Update, 6:20 p.m. ET: CNN's Don Lemon, who has been reporting from Ferguson throughout the day, was threatened with arrest by a police officer while he was live on the air. The officer eventually moved past Lemon as police forced a large group of protesters to move from a sidewalk to an empty parking lot across the street.
Several minutes later, a photographer working for Getty Images was arrested.

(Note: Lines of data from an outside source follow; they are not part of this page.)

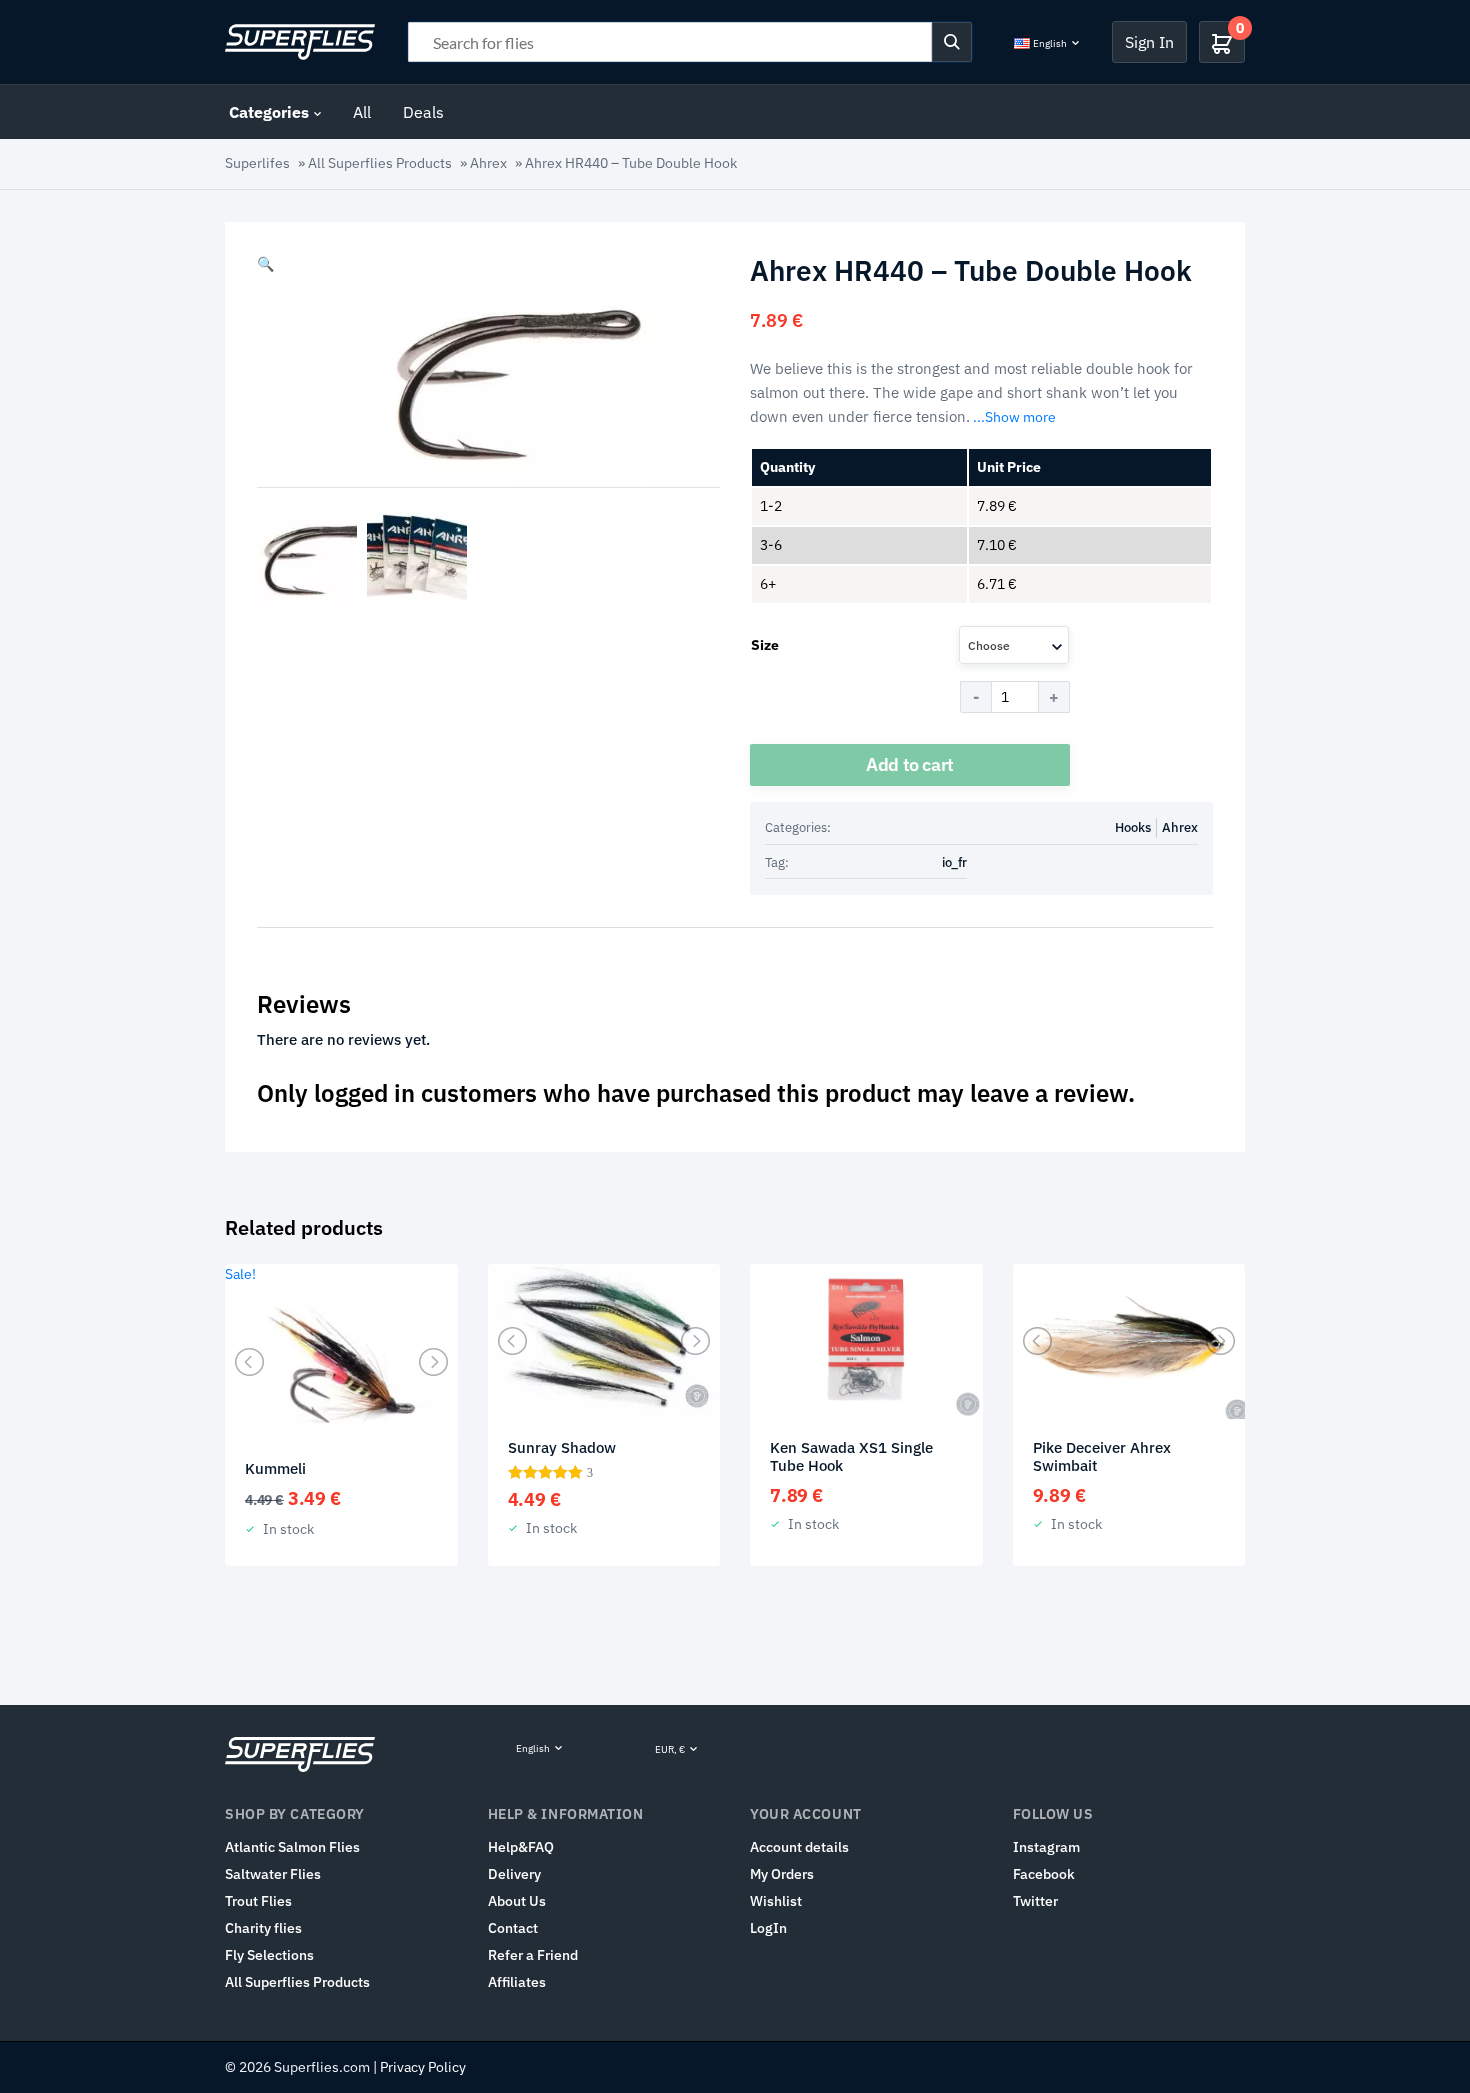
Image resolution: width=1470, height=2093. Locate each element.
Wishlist (776, 1901)
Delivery (514, 1874)
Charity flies (263, 1928)
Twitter (1035, 1901)
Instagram (1046, 1847)
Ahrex (488, 163)
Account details (799, 1847)
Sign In (1149, 42)
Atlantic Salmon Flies (292, 1847)
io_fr (954, 862)
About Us (517, 1901)
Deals (423, 112)
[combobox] (1014, 645)
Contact (513, 1928)
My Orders (782, 1874)
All (362, 112)
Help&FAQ (521, 1847)
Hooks (1133, 827)
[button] (265, 264)
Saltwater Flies (273, 1874)
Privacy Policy (423, 2067)
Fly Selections (269, 1955)
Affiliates (517, 1982)
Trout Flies (258, 1901)
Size (765, 645)
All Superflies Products (380, 163)
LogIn (768, 1928)
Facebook (1044, 1874)
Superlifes (257, 163)
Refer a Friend (533, 1955)
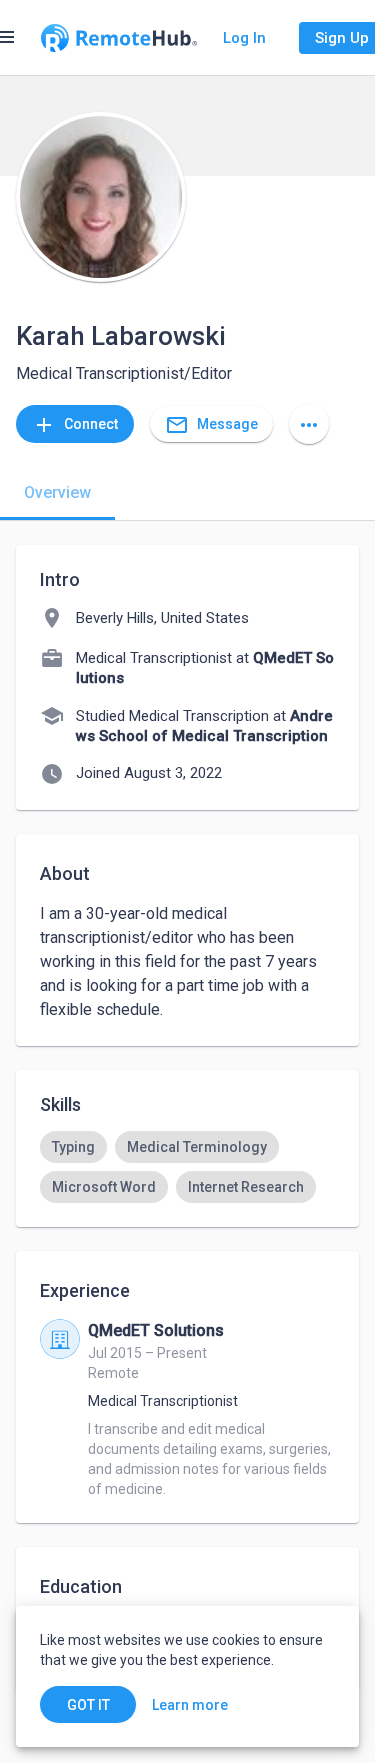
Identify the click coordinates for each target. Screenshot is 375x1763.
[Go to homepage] (119, 38)
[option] (73, 1147)
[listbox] (187, 1167)
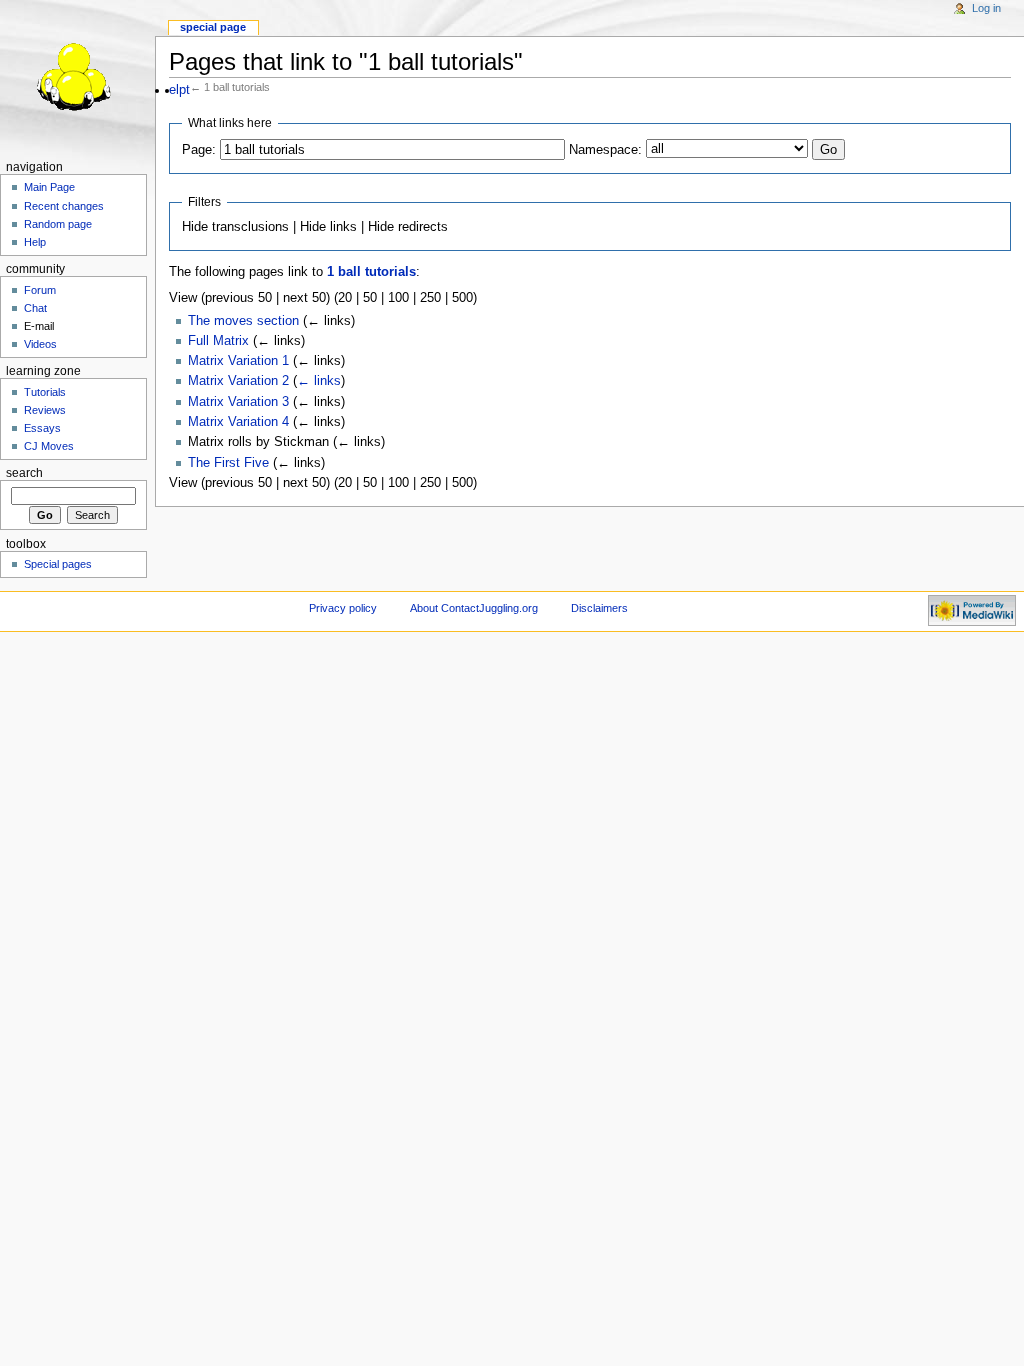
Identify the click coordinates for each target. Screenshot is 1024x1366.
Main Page (49, 187)
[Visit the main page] (77, 77)
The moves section (243, 321)
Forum (40, 290)
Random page (58, 224)
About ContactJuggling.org (474, 608)
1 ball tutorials (371, 272)
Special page (213, 27)
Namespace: (605, 150)
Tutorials (45, 392)
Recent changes (64, 206)
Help (35, 242)
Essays (42, 428)
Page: (199, 150)
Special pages (58, 564)
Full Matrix (218, 341)
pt (184, 90)
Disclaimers (599, 608)
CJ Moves (49, 446)
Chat (35, 308)
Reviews (45, 410)
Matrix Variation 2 (238, 381)
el (174, 90)
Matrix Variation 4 (238, 422)
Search (24, 473)
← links (319, 381)
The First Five (228, 463)
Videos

Just saw the arrest of one photographer on West Florissant Avenue in #Ferguson.— Alan Blinder (@alanblinder) August 18, 2014
I walked right around and in between his arrest. Why wasn't I arrested? #ferguson— Amy K. Nelson (@AmyKNelson) August 18, 2014
Update, 6 p.m. ET:
"Mad Men" actor Jon Hamm, who grew up in Missouri, addressed the situation in Ferguson before Monday's St. Louis Cardinals home game.
Update, 5:45 p.m. ET:
Clashes between demonstrators and police have not been limited to Ferguson. In St. Louis, at least six people participating in a related protest outside a government office were arrested.
Police now arresting peaceful protesters for no apparent reason, state office building # ferguson pic.twitter.com/EiiLImfcNo— Zeke Johnson (@ZekeJohnsonAi) August 18, 2014
Update, 5:30 p.m. ET: The St. Louis County Police Department issued an alert to members of the media that "an organized protest zone is being established" at Ferguson and W. Florrisant avenues.
Update, 5 p.m. ET:
St. Louis County Prosecuting Attorney Bob McCulloch said a grand jury could begin hearing evidence in the case as early as Wednesday to determine whether Ferguson police officer Darren Wilson will face criminal charges.
Update, 4:54 p.m. ET:
In an interview on CNN, Gov. Nixon defended his decision to call in the National Guard.
"Yesterday, clearly a very criminal element" fired shots at police and attempted to overrun a command post, Nixon said.
The National Guard, he said, was called in to protect law enforcement so peaceful protests can continue. The governor also praised police for not firing back.
"When you're getting shot at," it's hard to do, Nixon said.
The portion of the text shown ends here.